-- Supplied information --
────────────────
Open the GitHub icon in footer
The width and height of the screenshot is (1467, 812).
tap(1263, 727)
────────────────
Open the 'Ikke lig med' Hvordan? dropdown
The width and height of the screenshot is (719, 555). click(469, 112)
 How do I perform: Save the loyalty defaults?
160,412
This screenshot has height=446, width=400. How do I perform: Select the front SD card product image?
────────────────
-- Task goal --
Copy word for word the stretch of entries above from the line that has "How do I perform: Save the loyalty defaults?" through the line that has "This screenshot has", both ends included, and nothing outside it.

-- Exercise solution --
 How do I perform: Save the loyalty defaults?
160,412
This screenshot has height=446, width=400. How do I perform: Select the front SD card product image?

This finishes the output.